Faut-il, ou non, interdire le burkini sur les plages françaises ? Le débat au sujet de cette tenue de plage couvrant le corps et la chevelure des femmes fait rage à travers l'Hexagone, alors que les maires de quatre communes côtières de France ont pris ces derniers jours des arrêtés pour la prohiber. Plusieurs motifs ont été invoqués par les édiles, dans une France cible de plusieurs attentats revendiqués par l'organisation État islamique, pour interdire le burkini : crainte de troubles à l'ordre public, manifestation ostentatoire d'une appartenance religieuse, « référence à une allégeance à des mouvements terroristes qui (nous) font la guerre ».

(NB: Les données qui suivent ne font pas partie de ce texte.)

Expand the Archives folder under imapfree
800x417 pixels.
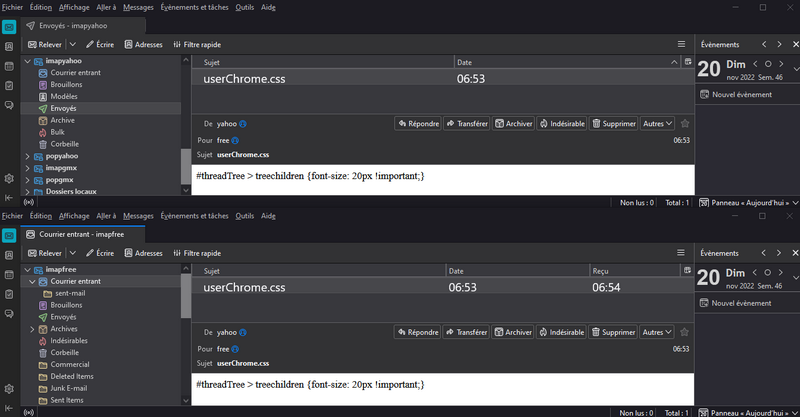click(32, 329)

C'est à des dizaines de milliers de kilomètres des plages françaises, en Australie, qu'a été inventé, en 2004, le burkini. Sa créatrice, Aheda Zanetti, une Australienne d'origine libanaise, s'étonne, aujourd'hui, de l'ampleur de la polémique en France. « Pourquoi toute cette polémique ? C'est juste un maillot ! Chacun a le droit de s'exprimer comme il le souhaite ! »

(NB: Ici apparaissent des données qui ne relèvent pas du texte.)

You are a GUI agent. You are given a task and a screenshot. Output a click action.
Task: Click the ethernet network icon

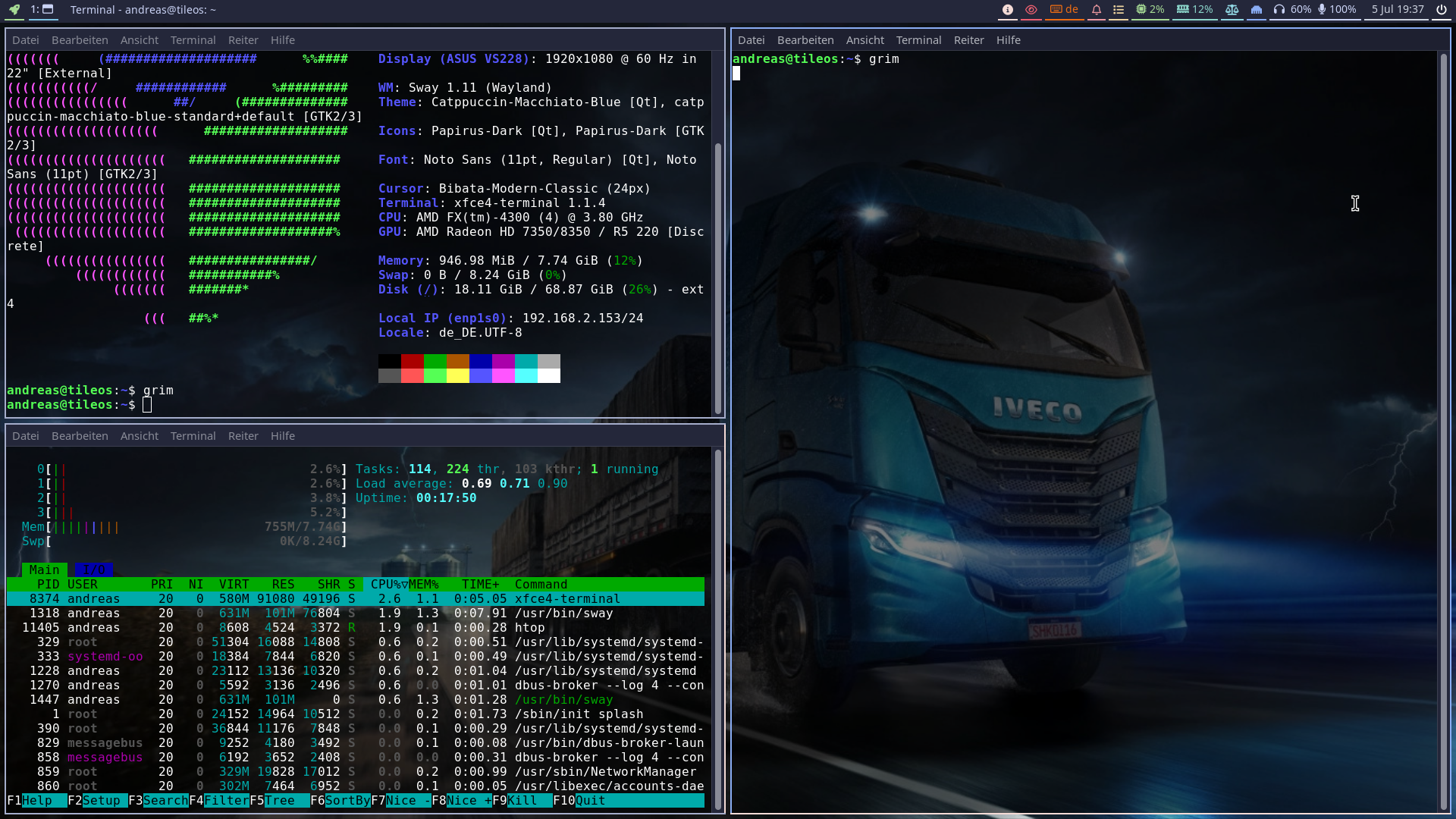click(x=1257, y=10)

Pour Aheda Zanetti, 48 ans, le burkini est « un maillot pour la femme musulmane mais qui correspond aussi au code vestimentaire occidental ». L'Australienne ne s'est pas arrêtée au burkini, puisqu'elle a aussi créé le « hijood », une tenue de sport qui permet aux femmes qui le souhaitent de cacher leur corps tout en pratiquant une activité sportive. Avant de le proposer à la vente, la Libanaise affirme avoir demandé au mufti d'Australie de vérifier que le burkini est « approuvé par l'islam ». « J'ai obtenu un certificat ou ce qu'on appelle une fatwa du mufti », explique l'Australienne qui a déposé les marques « burkini » et « burqini ».

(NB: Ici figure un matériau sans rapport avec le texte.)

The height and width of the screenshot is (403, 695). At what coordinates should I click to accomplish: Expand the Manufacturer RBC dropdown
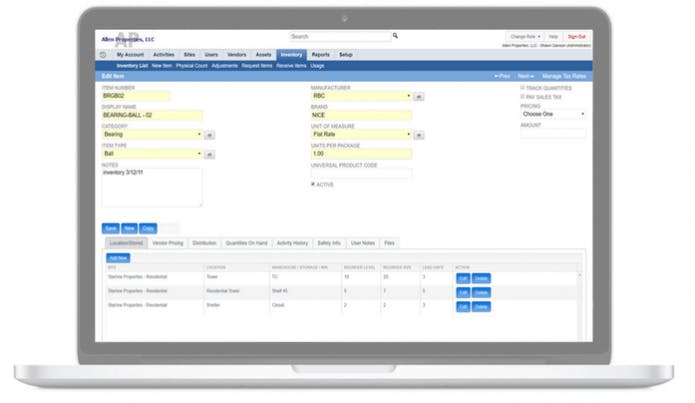(x=361, y=96)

Derrière les deux vêtements se trouve « la conviction qu'aucune fille ne devrait être empêchée, du fait de restrictions imposées par la pudeur, de pratiquer des activités sportives, et ce d'autant plus que le sport préserve le corps et le moral », explique cette femme originaire de Tripoli, qui a quitté le Liban à l'âge de deux ans. Il y a aussi la frustration de n'avoir jamais pu profiter de la plage, dans un pays où les activités aquatiques sont omniprésentes, ou mener des activités sportives pendant sa jeunesse en raison des restrictions imposées par sa religion, confie-t-elle.
C'est ce qui pousse cette mère de quatre enfants mariée à un Grec à abandonner le secteur de la coiffure pour créer, en novembre 2004, la société Ahiida. Durant plus d'un an, elle coud les burkinis « toute seule » pour un petit cercle d'acheteuses australiennes. Puis les burkinis d'Aheda Zanetti commencent à se faire connaître à l'international et elle se retrouve « à travailler jusqu'à 5 heures du matin ». C'est en 2006 qu'elle commence à embaucher des employés pour l'aider. Sa société compte aujourd'hui un peu plus d'une dizaine de
salariés qui confectionnent
et vendent le burkini.
Des menaces
Sous l'ombrelle d'Ahiida, la créatrice a décliné le burkini en « slim-fit », « modest-fit », « plus-size », « sportz-fit », « sun-safe fit » et modèle enfant. Pour un prix allant de 38 dollars américains à 120 dollars. Sur le site de l'entreprise, qui annonce pouvoir livrer partout à travers le monde, trois mots résument la manière dont est perçu le burkini par ses créateurs : « Liberté, flexibilité, confiance ».
De 2008 jusqu'à ce jour, 700 000 burkinis ont été vendus à travers le monde, notamment aux États-Unis, au Canada et en Grande-Bretagne. Des burkinis sont aussi livrés en France, en Allemagne, aux Pays-Bas ou encore en Suisse. « Ces trois derniers mois, précise Mme Zanetti, les ventes en France ont augmenté de 40 %. » Si tous les vêtements sont produits en Australie, la créatrice a dû, en raison du succès, ouvrir trois entrepôts de stockage en Afrique du Sud, au Royaume-Uni et au Canada.